El cambio más visible es la creación de una Zona Gastronómica para Food Trucks en las inmediaciones de la avenida Santiago Coldaroli y el borde del río. El sector contará con infraestructura básica: energía eléctrica, agua potable y manejo de residuos. No es un detalle menor: sin esos servicios, cualquier emprendimiento de este tipo termina siendo un caos de cables pelados y bidones. La norma apunta a evitar eso desde el arranque.
Cerca del boulevard San Lorenzo, la ordenanza habilita una Zona de Equipamiento Comercial Gastronómico con estructuras modulares livianas de carácter permanente, con espacios de expansión al exterior y diseño integrado al paisaje ribereño. Y en las inmediaciones de calle Néstor Garat, se crea una Zona de Estar y Juegos con juegos infantiles, bancos, mesas, espacios de sombra y parquización con especies autóctonas. La ribera como espacio para quedarse, no solo para pasar.
La norma también consolida usos ya existentes: estacionamientos, miradores y accesos a la playa. Todo lo que ya funcionaba queda encuadrado legalmente, sin borrón ni cuenta nueva.
Las actividades gastronómicas, incluso con espectáculos acústicos en vivo, serán consideradas «usos condicionados» según el Código de Ordenamiento Urbano y Territorial. Cada emprendimiento deberá pasar por evaluación técnica municipal antes de obtener la aprobación definitiva. Nada de abrir y ver qué pasa.

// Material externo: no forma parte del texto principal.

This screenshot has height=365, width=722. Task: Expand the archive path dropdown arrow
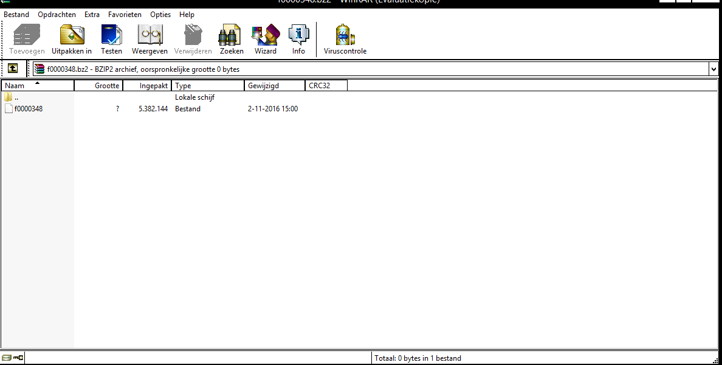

Lo que no va a pasar, directamente, es la instalación de boliches bailables, discotecas o salones de fiestas. La ordenanza los prohíbe expresamente en toda la Costanera Nébel, argumentando la cercanía con sectores residenciales. También queda vedada la difusión de música con equipos de caraudio o sistemas de sonido de alta potencia montados en vehículos. Una restricción que más de un vecino de la zona va a aplaudir.
La ordenanza incluye además la oficialización del nombre «Presidente Julio Argentino Roca» para la calle principal que corre paralela al río entre las avenidas Andrés Chabrillón y Santiago Coldaroli. Ese punto sigue siendo el más polémico del paquete normativo: en los días previos, vecinos, organizaciones sociales y referentes de derechos humanos cuestionaron el homenaje al ex presidente por su rol en la denominada Conquista del Desierto. Hubo intervenciones simbólicas y una jornada de lectura pública bajo la consigna «Leer por la Nébel» en rechazo al cambio de nombre. La polémica no parece estar cerca de cerrarse.